Fuente: Rostros de un paisaje (Miguel Hernández)
Por María José Tabar
Periodista
Juliana tardó varias meriendas en abonar una toalla para que creciese un rosal de fucsias y ver des imposibles. Desde que hace 15 años empezó a entenderse con las bobinas de lana y de hilo (seleccionadas, vía catálogo, en un almacén de Astorga y otro de Barcelona) es una fábrica incansable de posavasos, mochilas, fajines, toallas, sábanas, mantelerías, faldas y chales. Alcanzó el éxtasis de la manufactura cuando hizo una chaqueta. Entera. Incluso tejió la tela, hebra a hebra, en esa máquina inteligente hecha con madera de tea, que reposa en el patio de su casa.

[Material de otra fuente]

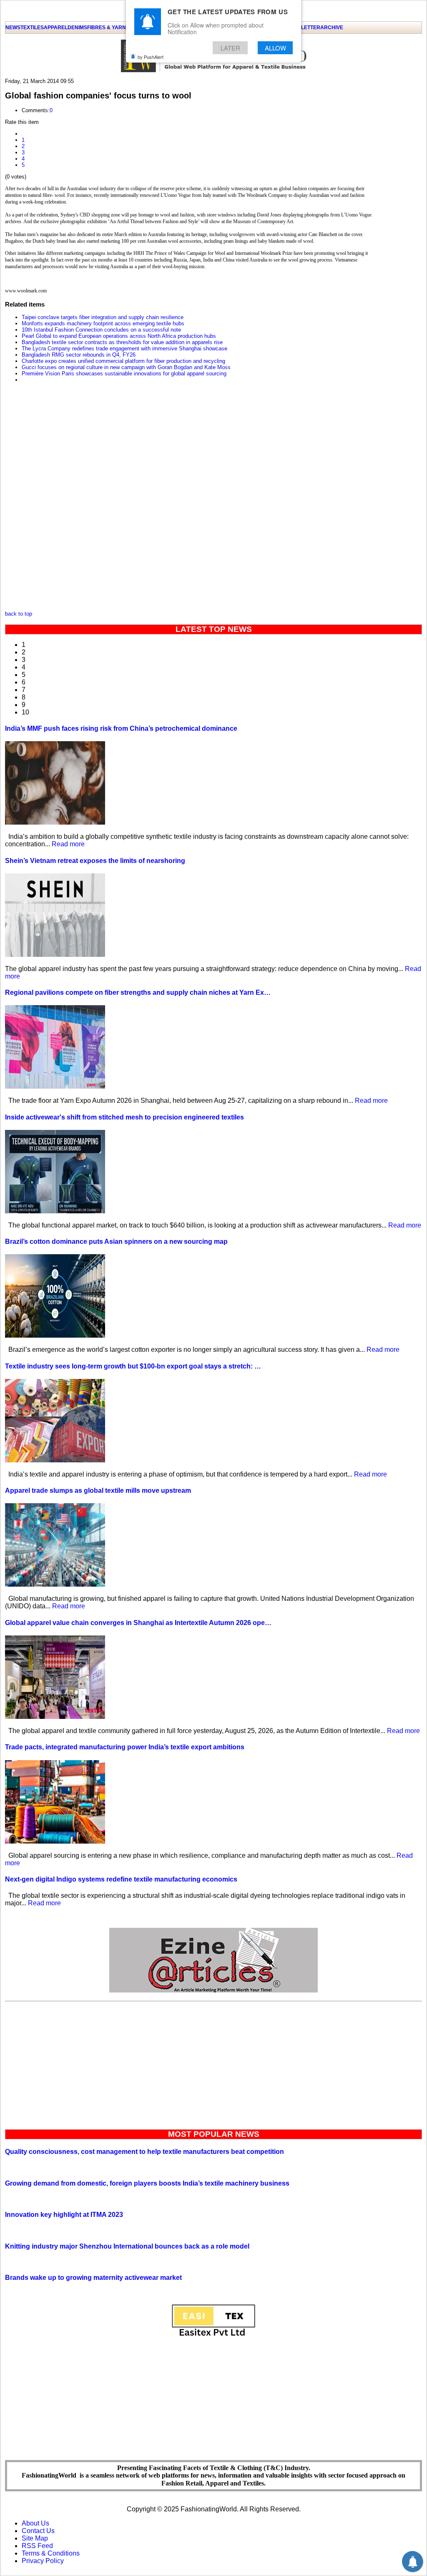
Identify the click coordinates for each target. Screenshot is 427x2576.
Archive (331, 27)
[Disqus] (188, 499)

En un Tahiche de domingo, que huele a gambas parrilladas y que transcurre lento pero seguro. Como contagiado por el hilo que se urde, por mandato de Juliana, en unos rodillos. La madeja bailotea, obediente. Y sin enredarse. Es el embrión de la futura prenda, alargado como una autopista con demasiados carriles para quien se conduzca con manos de gato. Se dispone en el telar, se peina y comienza el vals de cabos. Es un arte que practica por pura devoción y entretenimiento. Hay que ser estratégica, correcta y tener vista de microscopio para ver en este universo entrecruza do de filamentos. El marido ayuda en el principio de la labor. El resto del tiempo lo pasa ella sola, en una atmósfera donde casi cualquier cosa puede ocurrir. Hasta parece que la luz entra con envidia por la puerta, con ganas de ser tejida y dejarse convertir. Juliana, que tiene el carné artesano número 5, le quita poesía a la labor, y guarda en un armario los juegos de toallas bien dobladitos. Objetivo: el baño de sus hijos.